OK, so this is what we did today. And feel free to ask questions. So we're going to spend a good chunk-- I'll review this, what we've done so far, but then we're going to carry it forward and spend a good chunk of Tuesday's lecture after the Thanksgiving break proving that this procedure that I just described worked and works. And it's an interesting but somewhat-- it's not such an easy proof. So we're going to spend-- try to do it slowly and clearly. But this notion of arithmetization is going to be-- it's an important notion in complexity. And so we'll see it again coming up in another proof afterward about interactive proof systems.
OK, so please ask questions. So the output is the value of the output 1 state, yes. There was a question I got. Other questions? Somebody saying, minus 7 is not the XOR of 2 and 2. [LAUGHS] What is the XOR of 2 and 3?
So by the way, I should say, we kind of ran a little short on time, I'm not saying that we discovered some fundamental new truth about XOR here because that would be bizarre. It really depends on the arbitrary decision that we made to say true is 1 and false is 0. We could have come up with a different representation for true and false. And then you would get a different value for XOR coming out of that-- from the arithmetization that I just described. But for this particular way of representing true and false, that's how XOR and this particular branching program, that's how XOR evaluates.
The remainder of the proof-- so somebody is asking, which is true, the fundamental theorem of algebra, which talks about polynomials and the number of routes that you can have-- that's going to be critical.

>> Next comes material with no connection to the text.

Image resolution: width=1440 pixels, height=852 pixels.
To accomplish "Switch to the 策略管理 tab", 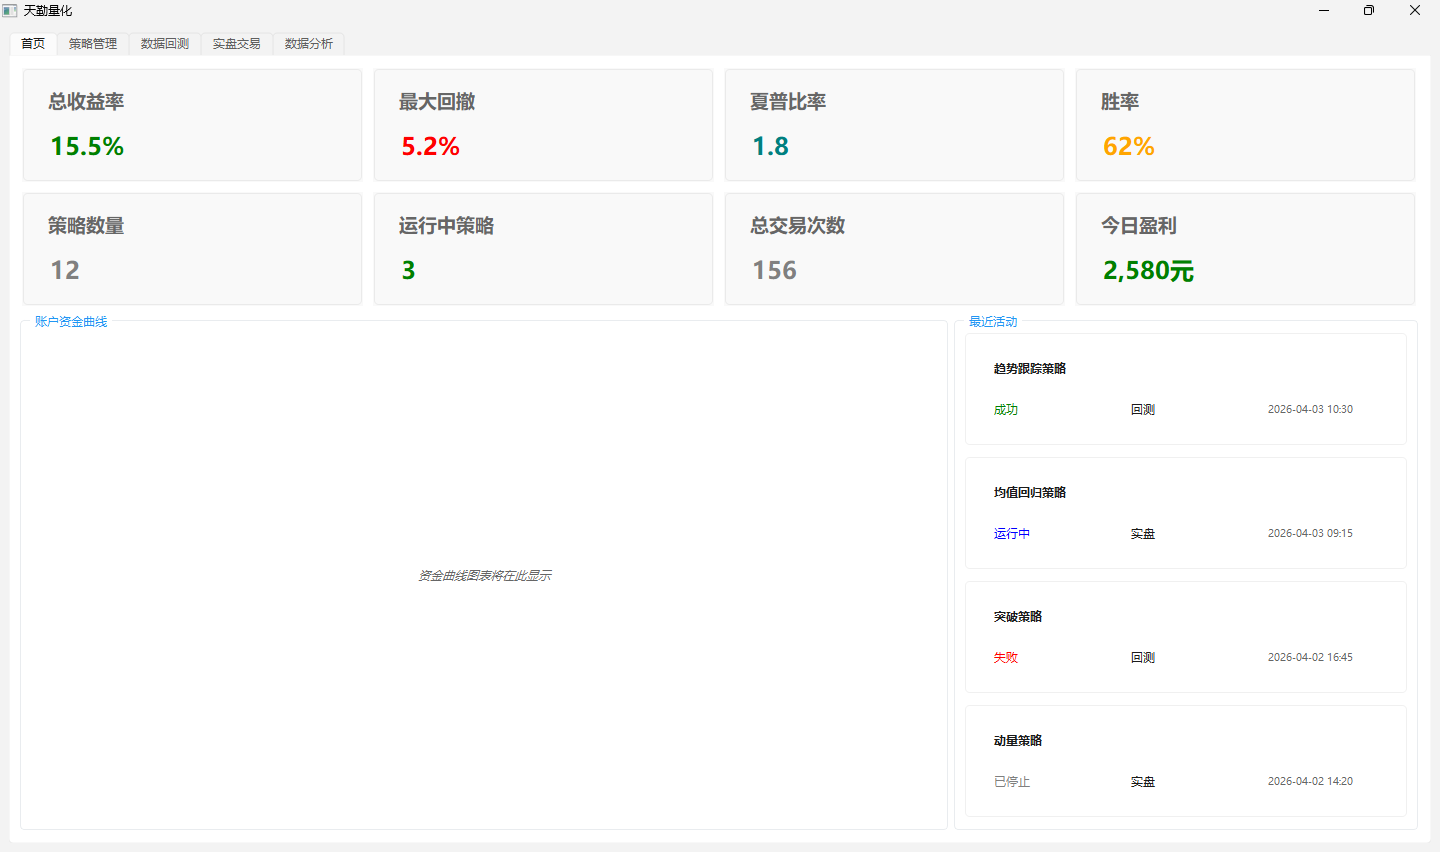I will (93, 44).
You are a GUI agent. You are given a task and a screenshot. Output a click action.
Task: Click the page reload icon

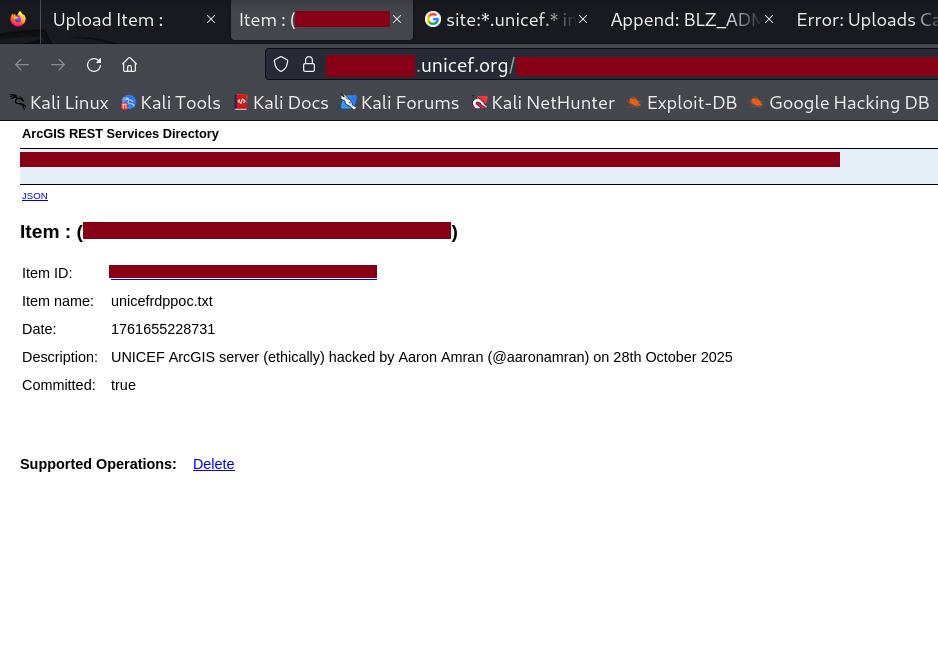click(x=93, y=64)
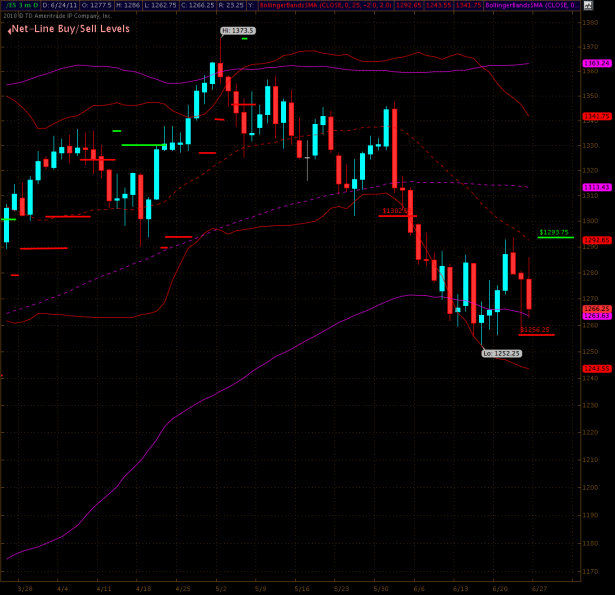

So that is the fundamental theorem of algebra. That's where we're going. Good question. Somebody is complaining that we're not taking the digit binary representation of 2 and 3 and taking the bit by bit XOR. Binary representation is not a part of this. We're thinking of these as two elements of a finite field, which we'll talk about later. The binary representation is not entering into this discussion.
So I'll talk about why just doing the sum is enough. I think that was-- so why is it-- I mean, here it is. Why is just doing the sum when I'm looking at how to describe the value of this node based upon the values of all the incoming nodes. And remember, the starting point of this is that we have to faithfully represent the Boolean logic with the arithmetic. And then we're going to use that and extend it to non-Boolean values. But as a starting point, we have to faithfully represent the Boolean values.
Now the Boolean values, on the incoming edges, at most, one of them can be a 1 because the 1's correspond to the edges of the execution path. And you can't make an execution path that's going to have two branches-- that's going to go through a node twice because then you have a loop. And we don't have-- there's no cycles allowed. OK, so I think we're-- it's at 4:00. I want to say farewell to you all. Have a great week. And I'll see you when you get back.